Hierarchical administrative boundary

We need to support domain hierarchy to establish Hierarchical administrative boundary. This is needed to support Reseller or "virtual cloud on a physical cloud", as details below

### Requirement ###

Service provider (GlobalSvcInc) sells its services to multiple customers over 3rd party cloud establishments (CloudProviderInc).
GlobalSvcInc wanted have virtual cloud on CloudProviderInc's cloud infrastructure, so that it appears that GlobalSvcInc has its own cloud deployments.

More Req
1. Ability to spin up multiple Service providers like GlobalSvcInc.
2. Service provider (GlobalSvcInc) should be able to fully administer/control its customer without depending on CloudProviderInc.
3. Cross domain access for leaf domains, access across domains should be restricted.

### Solution ###

In a nutshell, We need ability to setup hierarchical administrative boundaries within a cloud deployment, so that multiple service providers (like GlobalSvcInc) can be created and have administrative privilege across multiple domains which falls under their administrative boundary.

(Solution for Req#1) Keystone has concept of domains which is nothing but a notion of an administrative boundary where admin of one domain is allowed to manage resources within a specific domain but not across domains, provided correct policy is in place.
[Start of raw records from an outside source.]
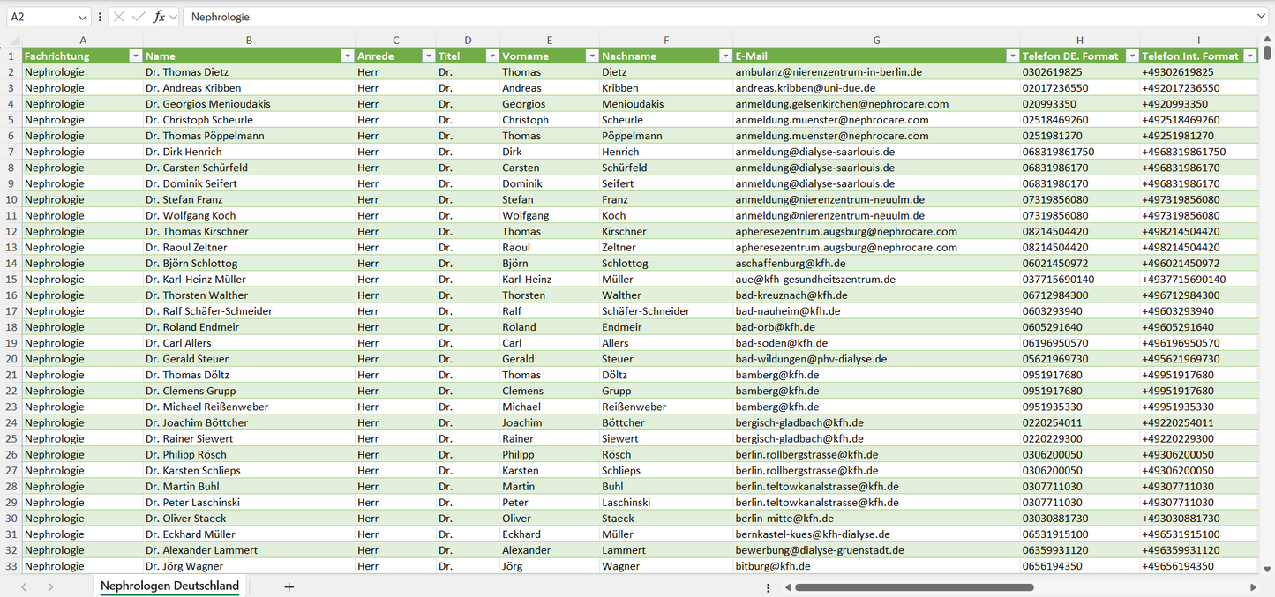
Task: Open the Nachname filter dropdown
Action: (724, 56)
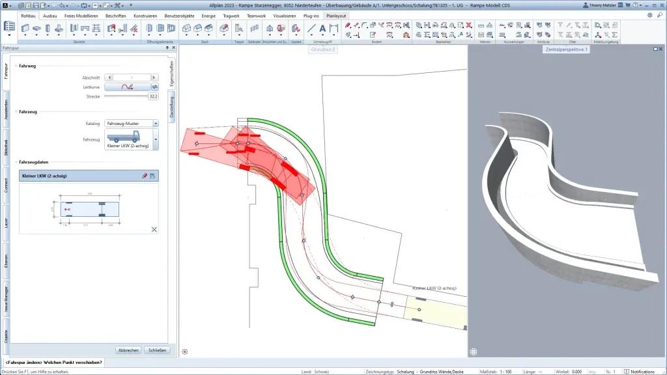Select the text tool with letter A

pos(322,28)
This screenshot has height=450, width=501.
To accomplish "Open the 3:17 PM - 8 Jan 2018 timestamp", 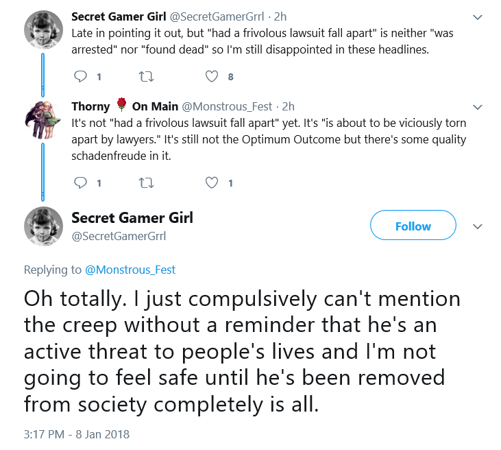I will pos(77,434).
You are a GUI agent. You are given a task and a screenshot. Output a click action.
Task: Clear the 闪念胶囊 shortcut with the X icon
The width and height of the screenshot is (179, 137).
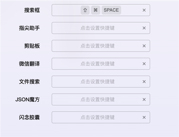click(x=144, y=117)
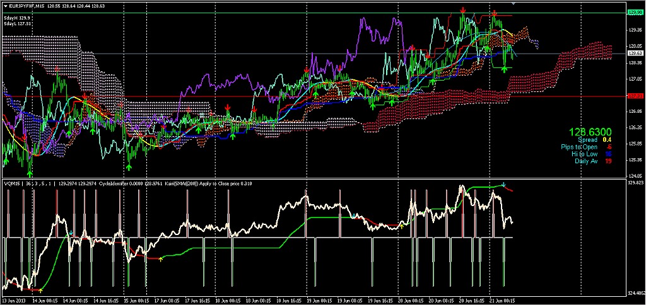Open the dropdown triangle beside EURJPYFXF,M15
The image size is (646, 305).
(x=4, y=6)
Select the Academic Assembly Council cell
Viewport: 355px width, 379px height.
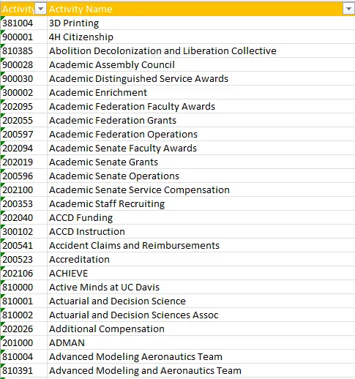(x=201, y=65)
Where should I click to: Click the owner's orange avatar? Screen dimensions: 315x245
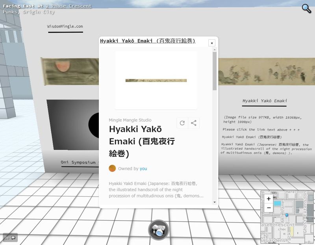coord(112,168)
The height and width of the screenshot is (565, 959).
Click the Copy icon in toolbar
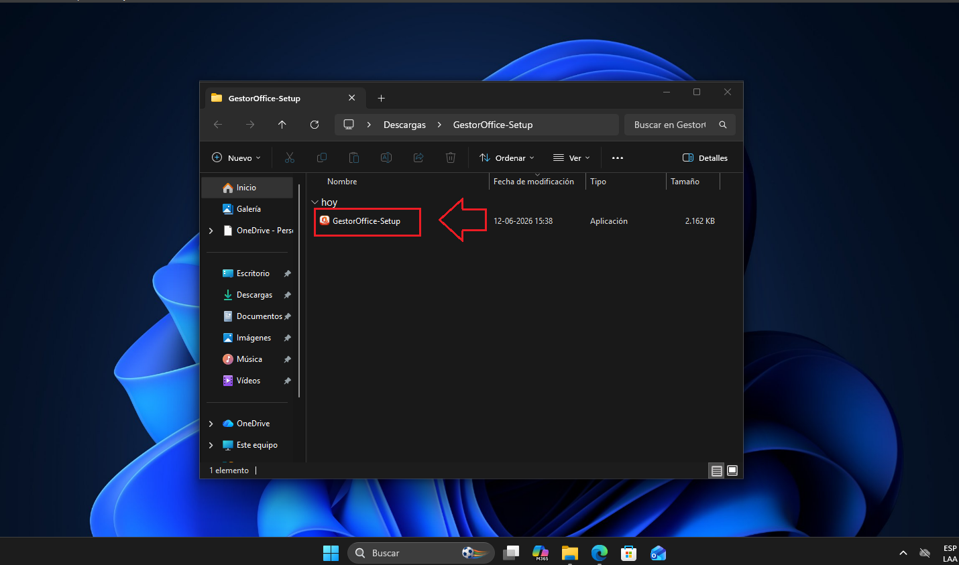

This is already in place so there will be no change needed to support Req #1.

(Solution for Req#2)
We can extend the notion of domains further to define a root (parent/super) domain and leaf (child/sub) domains, one set of root and leaf domains will define a hierarchical administrative boundary. Glue between root and leafs will be different roles, that way "GlobalSvcInc" can become "NovaAdmin" (or any other role) in leaf domains.

Service provider (GlobalSvcInc) administrator has to scope his/her security token to a particular child domain to acquire administrative roles. Malicious and unauthorized access will be prevented by Keystone RBAC policy enforcement.